Lay out the listing as a two-column CSV with columns "prompt" and "response", one row per entry, starting at the line containing "The height and" and ending at the line containing "click(x=347, y=94)". Put each field in quotes, turn line breaks into spaces, and leave out the pictures.

• _Extracted information_
....
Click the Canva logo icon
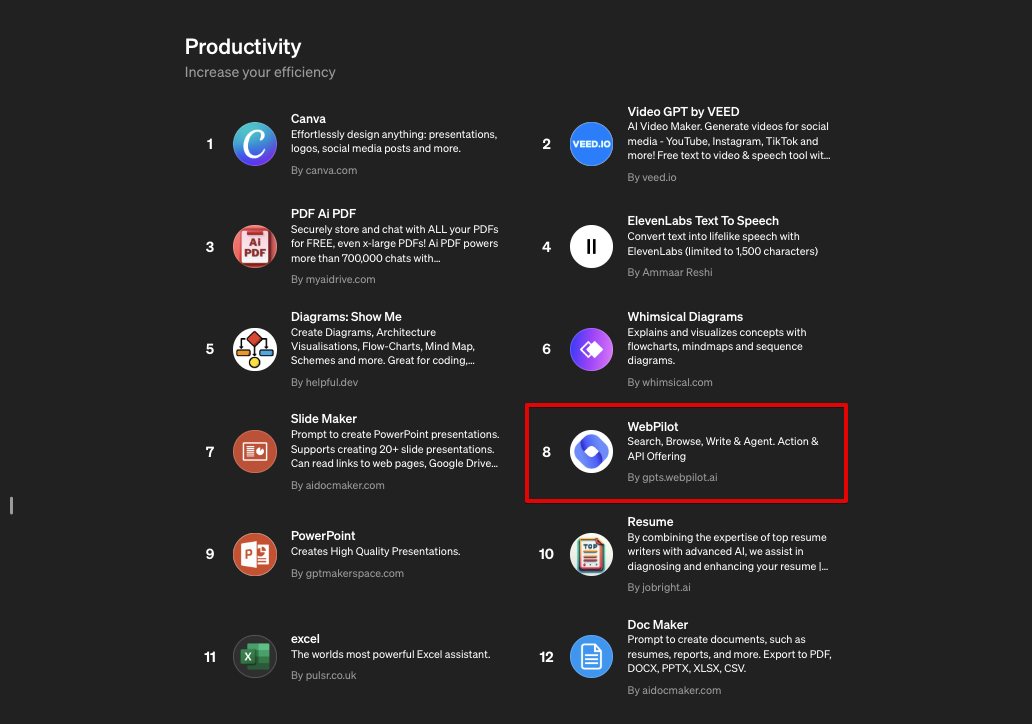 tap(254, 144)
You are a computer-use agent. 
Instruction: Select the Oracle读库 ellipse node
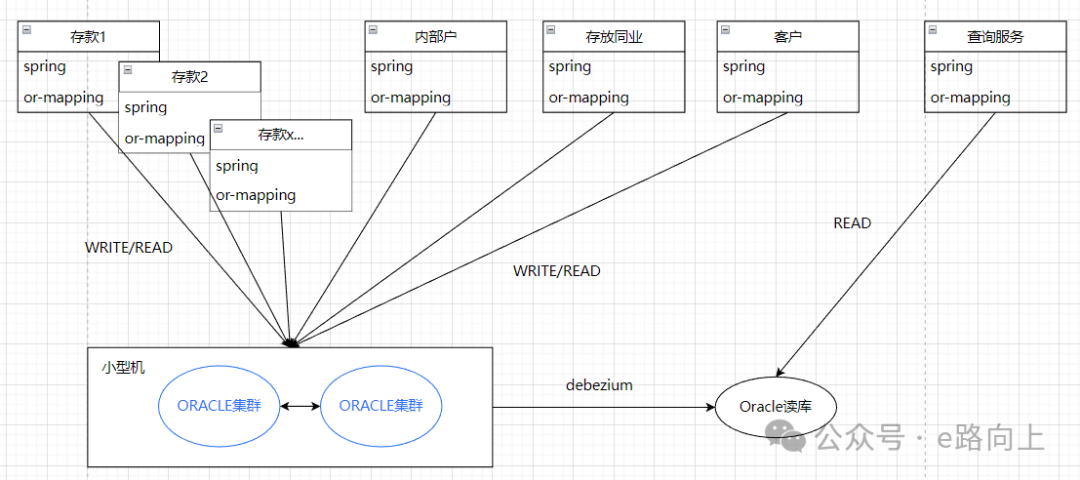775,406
....
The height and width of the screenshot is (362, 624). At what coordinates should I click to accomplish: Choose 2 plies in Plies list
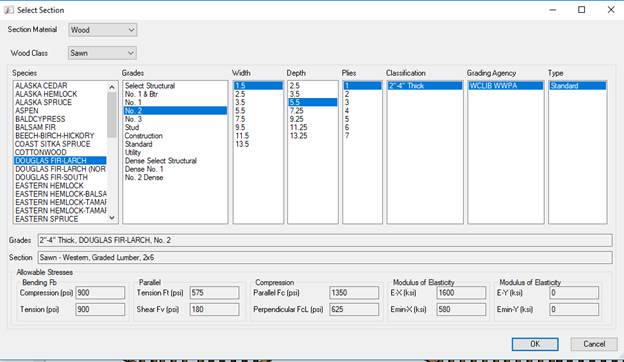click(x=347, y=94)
....
• _Solved problem_
prompt,response
"The height and width of the screenshot is (362, 624). At what coordinates should I click to accomplish: Choose 2 plies in Plies list","click(x=347, y=94)"